(Aufgaben):
1. Beantworte anhand des Artikels über die zerstörte Ausstellung diese Fragen:
(a) An welchem Datum wurde das Projekt eröffnet?
(b) Wie viele Exemplare sind der Zerstörung bisher insgesamt zum Opfer gefallen?
(c) Wovon geht die Polizei laut dem Künstler aus?
2. Schreibe aus den vorgegebenen Zeilen, nicht aus dem Artikel, alles wortgetreu ab, beginnend mit der Zeile, die "Disclaimer & Cookies (72, 2096)" enthält, und endend mit der Zeile, die "Espana (95, 14)" enthält. Lass dabei die Bilder weg.

Ausstellung zu häuslicher Gewalt in Wien zerstört: "Absichtliche Aggression"

Ausstellung zu häuslicher Gewalt in Wien zerstört: "Absichtliche Aggression"
Die Ausstellung entlang des Burgrings wurde wiederholt Opfer von Vandalismus. Künstler Robert Fleischanderl macht das „wütend und traurig“.

Wer aktuell entlang des Burgrings spazieren geht, sollte eigentlich die Foto-Ausstellung "Warum lachst du nicht?", die häusliche Gewalt thematisiert, betrachten können.

Stattdessen findet man immer wieder eingeschlagene Bilder, die aus ihren Rahmen getreten worden sind, und Texte, die unleserlich gemacht wurden, vor.

Die Werke sind immer wieder notdürftig von Künstler Robert Fleischanderl, Helferinnen und Helfern sowie Passantinnen und Passanten mit Klebeband  zusammengesetzt worden. Die Klebemethode ist laut Fleischanderl die beste Lösung, da man so kurzfristig nicht alles austauschen könne.

Erst am 8. November wurde das Projekt von Justizministerin Alma Zadić (Grüne) und Doris Schmidauer eröffnet. Bereits in der Nacht davor beschädigten Unbekannte vier der ausgestellten Displays.

In der Nacht auf den 15. November waren es weitere vier Stück,  in der Folgenacht nochmals zehn - darunter befanden sich auch einige bereits zusammengeklebte Displays. In der Nacht auf 17. November schlugen Unbekannte weitere acht Mal zu.

Ein Puzzlespiel

"Es ist seitdem richtig rund gegangen. Wir kleben zusammen, was möglich ist. Teilweise ist das ein richtiges Puzzlespiel", erzählt Fleischanderl im Gespräch mit dem KURIER. Er ist gerade vor Ort, um zu inspizieren, ob weitere Ausstellungsstücke beschädigt wurden. 

Insgesamt 26 Exemplare sind der Zerstörungswut bisher zum Opfer gefallen. Die Polizei geht von einem Hate Crime aus, berichtet der Künstler. Anzeige wurde erstattet.

Kein "dummer Vandalismus"

"Das ist, meiner Wahrnehmung nach, kein dummer Vandalismus. Das ist absichtliche Aggression gegen die Inhalte der Ausstellung, gegen das Thematisieren von häuslicher Gewalt“, sagt Fleischanderl. Inhalte seien gezielt und wiederholt zertrümmert worden. "Spricht man hier lediglich von Vandalismus, dann ist das entweder ein Schönreden oder man will es nicht wahrhaben."

Doch warum polarisiert die Freiluftausstellung entlang des Burgrings so sehr?

Buchpräsentation 
"Warum lachst du nicht? 14 Geschichten gegen häusliche Gewalt"

(Vorgegebene Zeilen):
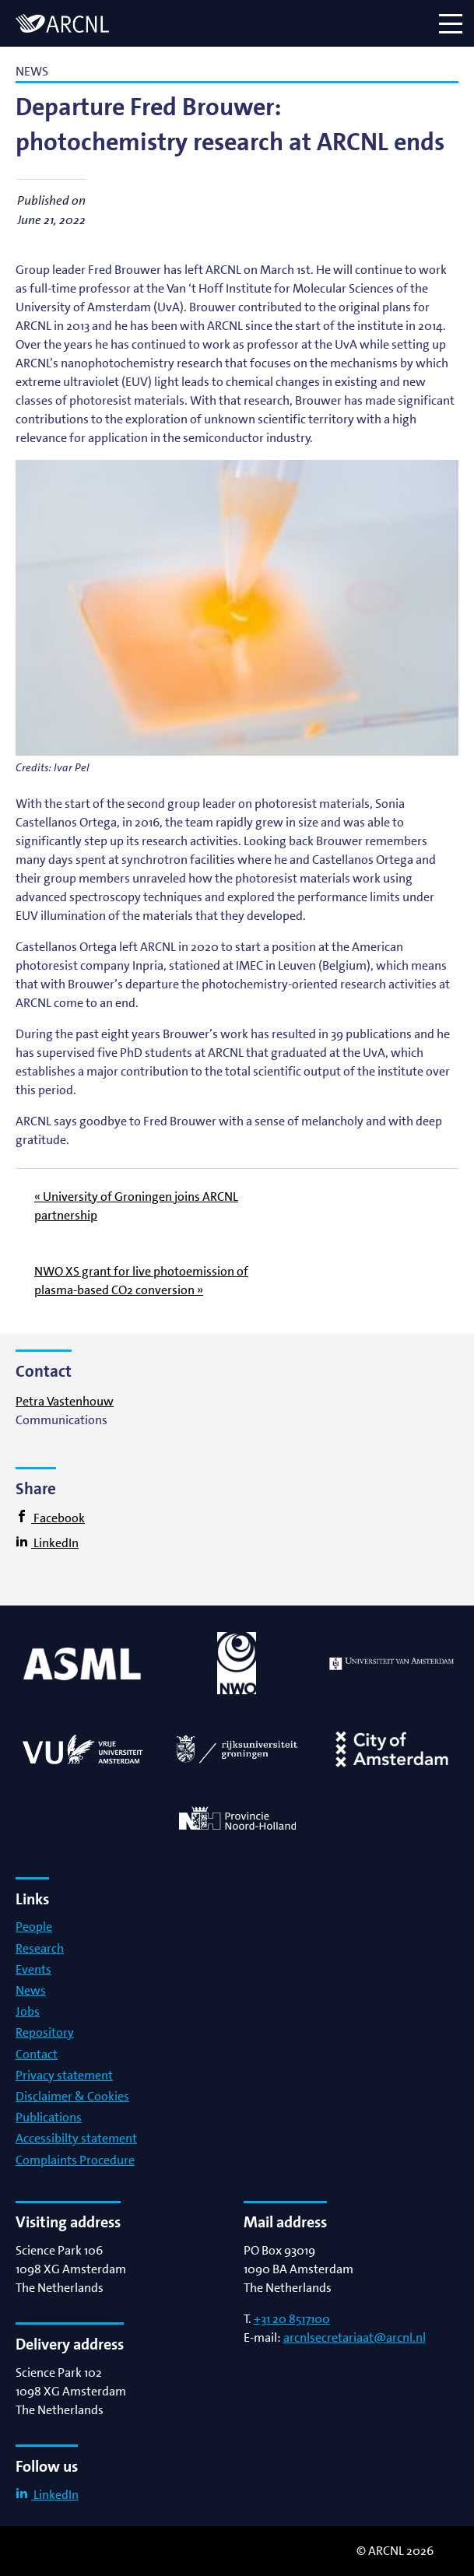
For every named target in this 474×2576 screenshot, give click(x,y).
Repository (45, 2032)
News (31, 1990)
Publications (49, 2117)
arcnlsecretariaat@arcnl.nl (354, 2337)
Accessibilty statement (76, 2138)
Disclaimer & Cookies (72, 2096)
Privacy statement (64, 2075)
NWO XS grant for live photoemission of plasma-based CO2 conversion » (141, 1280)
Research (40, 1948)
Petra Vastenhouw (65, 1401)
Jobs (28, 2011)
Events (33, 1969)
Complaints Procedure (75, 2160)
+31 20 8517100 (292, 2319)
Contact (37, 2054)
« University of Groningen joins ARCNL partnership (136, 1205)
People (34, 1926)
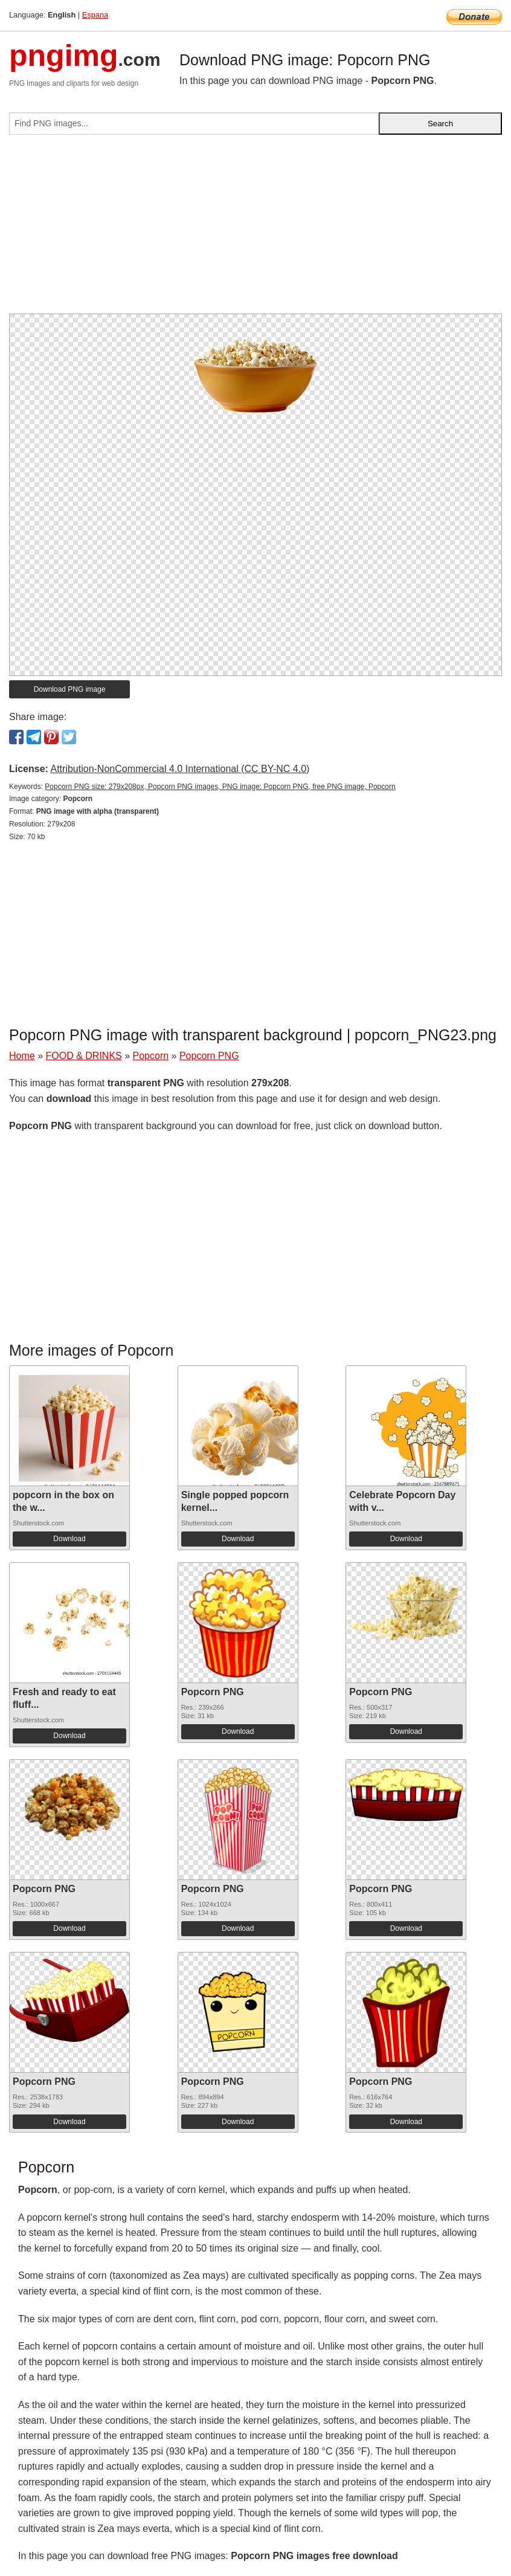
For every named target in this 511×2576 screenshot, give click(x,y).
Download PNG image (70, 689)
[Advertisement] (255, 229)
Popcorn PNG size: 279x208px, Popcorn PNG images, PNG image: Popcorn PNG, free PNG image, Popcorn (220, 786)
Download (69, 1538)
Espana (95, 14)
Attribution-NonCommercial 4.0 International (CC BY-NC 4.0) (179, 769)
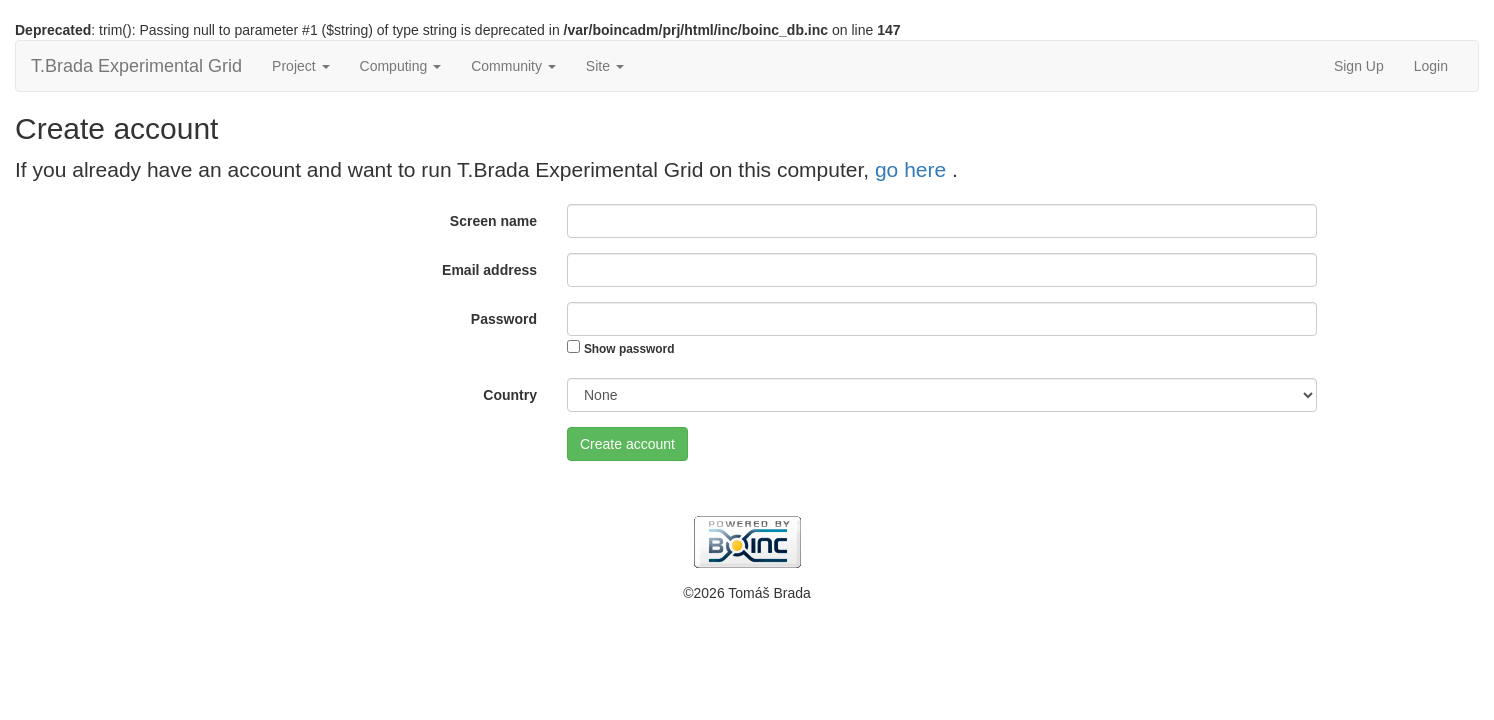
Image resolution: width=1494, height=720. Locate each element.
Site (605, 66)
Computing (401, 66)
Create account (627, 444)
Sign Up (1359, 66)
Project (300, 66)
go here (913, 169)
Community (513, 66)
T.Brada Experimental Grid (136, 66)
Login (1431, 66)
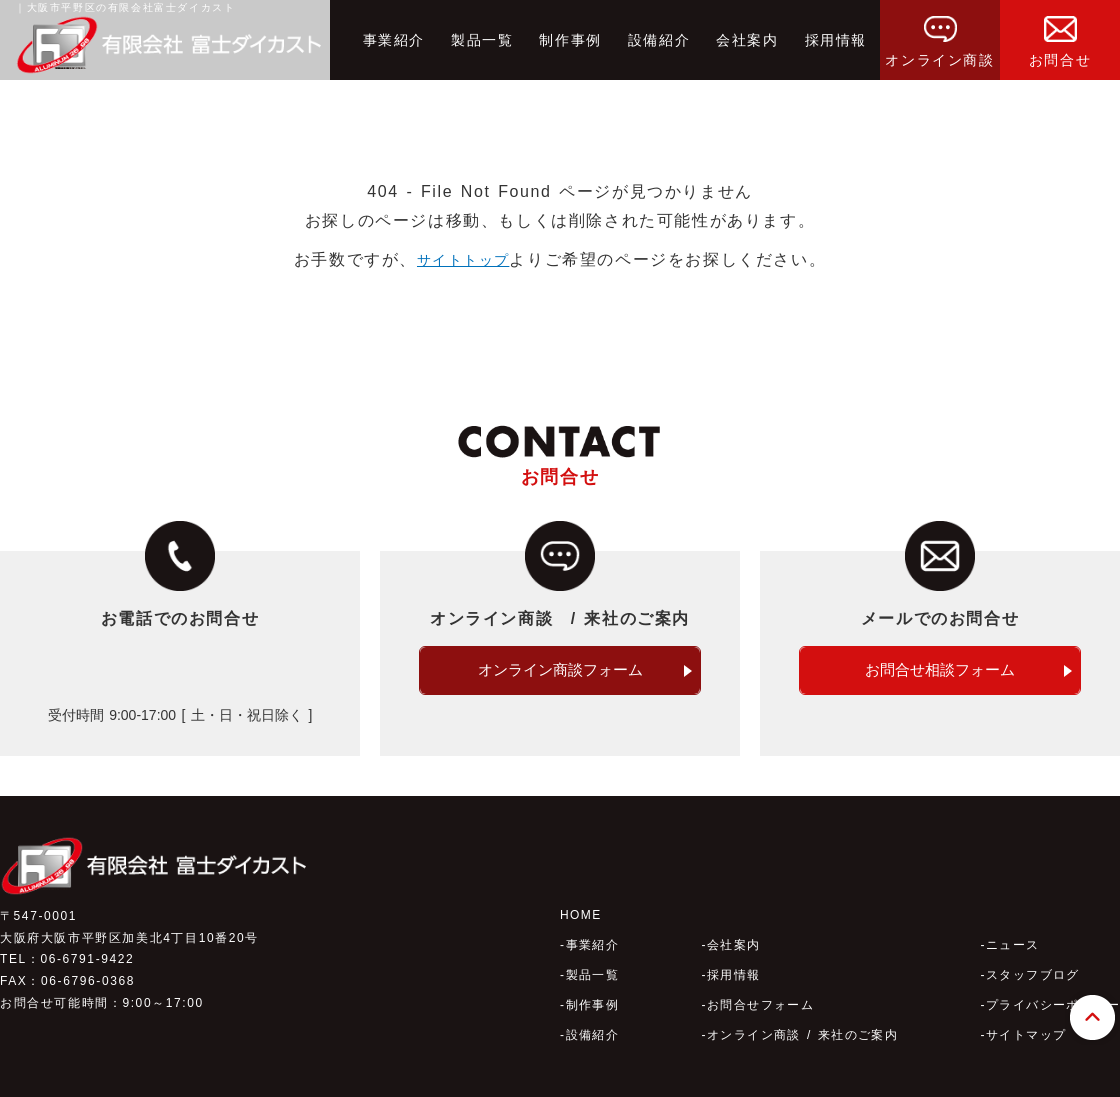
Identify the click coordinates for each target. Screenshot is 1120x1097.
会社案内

(Lösungen):
1.
(a) Am 8. November.
(b) Insgesamt 26 Exemplare.
(c) Von einem Hate Crime.

2.
Disclaimer & Cookies (72, 2096)
Privacy statement (64, 2075)
NWO XS grant for live photoemission of plasma-based CO2 conversion » (141, 1280)
Research (40, 1948)
Petra Vastenhouw (65, 1401)
Jobs (28, 2011)
Events (33, 1969)
Complaints Procedure (75, 2160)
+31 20 8517100 (292, 2319)
Contact (37, 2054)
« University of Groningen joins ARCNL partnership (136, 1205)
People (34, 1926)
For every named target in this 511×2576 screenshot, give click(x,y).
Download PNG image (70, 689)
[Advertisement] (255, 229)
Popcorn PNG size: 279x208px, Popcorn PNG images, PNG image: Popcorn PNG, free PNG image, Popcorn (220, 786)
Download (69, 1538)
Espana (95, 14)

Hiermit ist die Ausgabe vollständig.